— Чего же тебе дать? — спросил Клюгенау.
— Дай, — ответила цыганка.
— У меня ничего нет.
— У тебя нет, добрый сердар… Где же тогда мне взять?
— Сходи на конюшню. Может, получишь мяса, С плачем она скоро вернулась обратно:
— Не дали мне… Ты — дай!
— Почему же именно я? — спросил Клюгенау.
— А я вижу… по глазам вижу: тебе ничего не нужно! Ты дашь… сыночку моему!
От цыганки едва избавились, и Клюгенау загрустил: ему было жалко эту мать и женщину.
— Нехорошо получилось, — сказал он.
Потресов вышел из-под арки, мигая покрасневшими глазами.
— Что с вами, майор?
Артиллерист, скривив лицо, всхлипнул:
— Вы знаете, так жалко, так жалко… Бедные лошади!
— А много пало?
— Вчера Таганрог, этакий был забияка. Потом верховая кобыла Фатеж и две пристяжных — Минск и Тихвин… Вошел я к ним, бедным, а они лежат и… И головы свои друг на друга положили, будто люди.

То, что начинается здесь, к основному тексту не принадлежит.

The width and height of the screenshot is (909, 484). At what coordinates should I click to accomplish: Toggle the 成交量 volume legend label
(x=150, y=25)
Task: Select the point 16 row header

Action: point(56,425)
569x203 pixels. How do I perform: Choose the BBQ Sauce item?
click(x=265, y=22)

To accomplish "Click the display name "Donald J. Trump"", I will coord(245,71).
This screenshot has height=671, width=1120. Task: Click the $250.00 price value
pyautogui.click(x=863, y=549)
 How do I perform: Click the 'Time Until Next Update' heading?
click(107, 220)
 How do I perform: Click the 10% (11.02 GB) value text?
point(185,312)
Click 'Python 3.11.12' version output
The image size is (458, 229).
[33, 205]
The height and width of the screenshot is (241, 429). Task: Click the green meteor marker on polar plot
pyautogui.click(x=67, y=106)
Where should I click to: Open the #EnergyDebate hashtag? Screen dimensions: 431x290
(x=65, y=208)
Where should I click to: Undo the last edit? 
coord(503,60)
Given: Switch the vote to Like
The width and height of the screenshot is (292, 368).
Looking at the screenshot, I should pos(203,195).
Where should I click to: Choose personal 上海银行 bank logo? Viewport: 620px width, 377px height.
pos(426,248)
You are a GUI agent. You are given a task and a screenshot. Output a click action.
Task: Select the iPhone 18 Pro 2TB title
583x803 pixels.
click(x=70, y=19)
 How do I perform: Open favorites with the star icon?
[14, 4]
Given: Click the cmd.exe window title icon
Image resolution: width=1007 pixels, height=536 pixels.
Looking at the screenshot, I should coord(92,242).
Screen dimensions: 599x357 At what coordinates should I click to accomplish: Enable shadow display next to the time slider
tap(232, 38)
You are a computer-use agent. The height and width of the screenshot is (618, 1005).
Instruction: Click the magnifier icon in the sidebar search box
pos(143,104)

Как их жаль, господа! Ведь они еще жеребятами ко мне в батарею пришли. Смешные такие, миляги были…
— Шестнадцать дней без воды — предел для лошади, — заметил Клюгенау. — Не знал, теперь буду знать… Неповинные в этом споре людских страстей, они заслуживают памятника! ..
Клюгенау отворил ворота конюшни. Лошади сразу повернули в сторону вошедшего человека головы и заржали. Но, словно поняв, что воды не принесли, они снова опустили головы, и прапорщик впервые услышал, как стонут животные — они стонали почти как люди…
— Вот и всегда так, — объяснил ездовой солдат, — сердце изныло, на них-то глядючи, ваше благородье!
Клюгенау двинулся вдоль коновязи, и лошади тянули его зубами за рукава, словно требуя чего-то.
— Осторожнее, ваше благородие, — подсказал ездовой. — И закусать могут… Они — ведро покажи им — так зубами его рвут. Всю посуду перепортили. А то кидаться начнут одна на другую. Видите, все уши себе обгрызли. Плохо им, страдалицам нашим…
Иные из лошадей с остервенением рыли копытами землю, поминутно обнюхивая яму, точно ожидая появления из почвы воды.
Особенно ослабевшие животные казались сухими настолько, будто из них уже испарилась всякая влага.
Да, это было ужасное зрелище, и барону сделалось не по себе.
Придя в свою камору, он долго не находил дела, потом решил переменить портянки. Раскрыл чемодан со своим холостяцким добром — беспорядок в вещах был немыслимый, и он долго выуживал чистые портянки среди всякого хлама. В груде белья блеснула ребром жестянка, и Клюгенау неуверенно извлек наружу давно забытую банку офицерских консервов.
— «Сосиски с горохом, — прочел он, — Москва, братья Ланины, по способу Аппера. Ешь — не сомневайся…»
Барон сел на пол перед развороченным чемоданом и в каком-то отупении долго смотрел на консервную банку. Потом встал и, надвинув фуражку, вышел. Даже подошвы жгло ему, так раздваивалась перед ним дорога: или к цыганке, у которой «сыночек», или к Аглае, которая ближе и роднее.